CITY OF MANILA January 20, 2009 (CASE DIGEST) CONSTITUTIONAL LAW II
FUNDAMENTAL POWERS OF THE STATE
POLICE POWER
WHITE LIGHT CORPORATION, TITANIUM CORPORATION and STA.
MESA TOURIST AND DEVELOPMENT CORPORATION petitioner v. CITY OF MANILA, represented by DE CASTRO, MAYOR ALFREDO S. LIM, respondents.
January 20, 2009
TINGA, J.:
FACTS:
The City Mayor, Alfredo Lim signed into law
Ordinance No. 7774 which is entitled, "An Ordinance Prohibiting Short-Time Admission, Short-Time Admission Rates, and Wash-Up Rate Schemes in Hotels, Motels, Inns, Lodging Houses, Pension Houses, and Similar Establishments in the City of Manila" on December 3, 1992. petitioners in this case filed a case before the RTC praying that the ordinance be declared invalid and unconstitutional. RTC eventually rendered its decision declaring the said ordinance null and void.
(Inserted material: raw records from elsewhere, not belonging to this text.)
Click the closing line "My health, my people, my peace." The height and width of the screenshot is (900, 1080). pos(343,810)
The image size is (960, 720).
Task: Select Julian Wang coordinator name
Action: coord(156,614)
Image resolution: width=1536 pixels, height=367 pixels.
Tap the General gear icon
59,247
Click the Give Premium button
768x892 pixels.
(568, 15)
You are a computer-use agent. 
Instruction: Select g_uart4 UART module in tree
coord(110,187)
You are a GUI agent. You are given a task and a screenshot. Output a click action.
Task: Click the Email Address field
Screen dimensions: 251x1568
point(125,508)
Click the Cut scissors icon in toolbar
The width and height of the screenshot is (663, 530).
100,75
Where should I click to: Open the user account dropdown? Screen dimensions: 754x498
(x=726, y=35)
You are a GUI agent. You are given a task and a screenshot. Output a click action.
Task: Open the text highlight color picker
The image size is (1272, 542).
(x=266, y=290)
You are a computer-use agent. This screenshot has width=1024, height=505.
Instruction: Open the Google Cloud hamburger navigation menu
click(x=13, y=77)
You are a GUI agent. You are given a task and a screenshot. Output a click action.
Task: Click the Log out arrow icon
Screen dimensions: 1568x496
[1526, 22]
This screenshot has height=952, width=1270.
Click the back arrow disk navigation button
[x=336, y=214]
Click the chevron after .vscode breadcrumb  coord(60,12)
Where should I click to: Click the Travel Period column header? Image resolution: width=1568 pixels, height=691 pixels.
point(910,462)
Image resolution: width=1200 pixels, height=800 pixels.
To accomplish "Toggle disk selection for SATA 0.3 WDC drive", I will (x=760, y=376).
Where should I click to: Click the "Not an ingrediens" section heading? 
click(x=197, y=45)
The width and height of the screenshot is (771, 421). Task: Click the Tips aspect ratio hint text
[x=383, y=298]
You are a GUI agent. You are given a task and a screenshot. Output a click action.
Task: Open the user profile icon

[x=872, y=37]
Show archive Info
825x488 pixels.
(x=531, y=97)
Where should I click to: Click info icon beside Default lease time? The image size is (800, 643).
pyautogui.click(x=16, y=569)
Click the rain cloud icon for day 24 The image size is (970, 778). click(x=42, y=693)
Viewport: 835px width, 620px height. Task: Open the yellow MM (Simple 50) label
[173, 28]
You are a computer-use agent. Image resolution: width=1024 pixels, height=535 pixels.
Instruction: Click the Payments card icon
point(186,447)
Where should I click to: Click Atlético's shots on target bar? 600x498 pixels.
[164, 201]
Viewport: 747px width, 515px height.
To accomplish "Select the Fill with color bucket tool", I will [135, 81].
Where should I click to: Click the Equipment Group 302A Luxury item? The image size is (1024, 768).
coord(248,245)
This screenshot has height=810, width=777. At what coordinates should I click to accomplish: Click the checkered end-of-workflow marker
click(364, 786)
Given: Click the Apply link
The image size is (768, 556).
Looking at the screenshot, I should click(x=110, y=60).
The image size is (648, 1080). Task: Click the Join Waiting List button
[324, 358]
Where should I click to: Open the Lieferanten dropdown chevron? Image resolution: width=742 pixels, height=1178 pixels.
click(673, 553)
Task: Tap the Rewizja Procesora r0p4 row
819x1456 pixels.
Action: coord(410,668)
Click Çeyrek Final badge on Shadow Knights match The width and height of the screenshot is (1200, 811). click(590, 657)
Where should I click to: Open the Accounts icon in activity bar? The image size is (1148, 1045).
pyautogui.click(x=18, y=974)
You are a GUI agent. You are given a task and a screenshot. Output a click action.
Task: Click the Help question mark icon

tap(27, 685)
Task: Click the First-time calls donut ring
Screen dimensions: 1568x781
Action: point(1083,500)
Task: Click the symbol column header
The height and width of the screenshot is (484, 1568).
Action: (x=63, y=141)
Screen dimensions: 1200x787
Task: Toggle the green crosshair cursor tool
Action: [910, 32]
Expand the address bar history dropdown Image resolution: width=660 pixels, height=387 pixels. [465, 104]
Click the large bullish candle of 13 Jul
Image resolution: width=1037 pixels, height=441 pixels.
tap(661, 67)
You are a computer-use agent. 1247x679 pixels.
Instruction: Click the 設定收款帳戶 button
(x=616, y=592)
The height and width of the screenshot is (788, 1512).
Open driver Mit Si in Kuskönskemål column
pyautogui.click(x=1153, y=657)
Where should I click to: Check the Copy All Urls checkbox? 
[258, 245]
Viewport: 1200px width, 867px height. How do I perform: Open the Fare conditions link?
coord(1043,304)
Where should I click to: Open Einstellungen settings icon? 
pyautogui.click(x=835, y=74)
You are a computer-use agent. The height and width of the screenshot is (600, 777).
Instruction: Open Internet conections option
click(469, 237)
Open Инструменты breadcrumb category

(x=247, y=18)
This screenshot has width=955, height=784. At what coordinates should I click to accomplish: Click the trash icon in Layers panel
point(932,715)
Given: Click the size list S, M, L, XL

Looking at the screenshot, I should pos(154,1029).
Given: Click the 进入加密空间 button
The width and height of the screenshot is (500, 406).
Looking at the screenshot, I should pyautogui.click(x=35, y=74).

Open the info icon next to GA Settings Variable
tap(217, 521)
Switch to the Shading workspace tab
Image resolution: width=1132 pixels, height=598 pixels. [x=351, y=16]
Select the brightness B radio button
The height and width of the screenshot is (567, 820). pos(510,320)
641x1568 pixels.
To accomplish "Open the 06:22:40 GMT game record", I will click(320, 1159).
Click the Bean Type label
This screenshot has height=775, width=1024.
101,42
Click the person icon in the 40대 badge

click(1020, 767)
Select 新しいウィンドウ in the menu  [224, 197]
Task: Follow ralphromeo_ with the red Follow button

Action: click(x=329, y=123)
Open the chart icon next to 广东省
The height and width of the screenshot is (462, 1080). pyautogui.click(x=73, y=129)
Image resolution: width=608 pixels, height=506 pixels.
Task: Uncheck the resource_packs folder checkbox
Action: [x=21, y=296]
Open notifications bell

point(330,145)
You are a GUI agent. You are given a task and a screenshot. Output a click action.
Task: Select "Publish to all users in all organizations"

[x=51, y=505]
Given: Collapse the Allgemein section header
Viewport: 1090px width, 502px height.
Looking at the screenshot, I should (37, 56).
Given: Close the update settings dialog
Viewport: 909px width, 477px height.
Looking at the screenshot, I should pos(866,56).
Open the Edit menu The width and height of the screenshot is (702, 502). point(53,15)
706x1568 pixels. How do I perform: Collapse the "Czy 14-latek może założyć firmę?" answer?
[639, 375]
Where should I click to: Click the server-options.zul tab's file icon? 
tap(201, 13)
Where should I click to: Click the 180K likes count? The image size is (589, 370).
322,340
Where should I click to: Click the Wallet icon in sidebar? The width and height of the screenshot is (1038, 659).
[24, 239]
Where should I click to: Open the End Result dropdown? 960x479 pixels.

It was then elevated to the Court of Appeals which reversed the decision of the RTC and affirmed the constitutional of the ordinance.
ISSUE:
Whether or not the said Ordinance is null and Void
RULING:
Yes, though the goal of the ordinance According to
the Supreme Court, is to eliminate and if not, minimize the use of covered establishments for illicit sex, prostitution, drug use and alike. These goals by themselves are unimpeachable and certainly fall within the ambit of the police power of the State. However, the desirability of these ends do not sanctify any all means for their achievement. Those means must align with the Constitution, and our emerging sophisticated analysis of its guarantees to the people. The Bill of Rights stands as a rebuke to the seductive theory of Macchiavelli, and, sometimes even, the political majorities animated by his cynicism. The Ordinance prevents the lawful uses of wash rate depriving patrons of a product and the petitioners of lucrative business ties in with another constitutional requisite for the legitimacy of the Ordinance as police power measure. It must appear that the interest of the public, generally, as distinguished from those of particular class, require an interference with private rights and that the means employed be reasonably necessary for the accomplishment of the purpose and not unduly oppressive of private rights. It must be evident that no other alternative for the accomplishment of the purpose less intrusive of the private rights can work. More importantly, a reasonable relation must exist between the purpose of the measure and the means employed for its accomplishment, for even under the guise of protecting the public interest, personal rights and those pertaining to private property will not be permitted to be arbitrarily invaded. Lacking a concurrence of these requisites, the police measure shall be struck down as an arbitrary intrusion into private rights.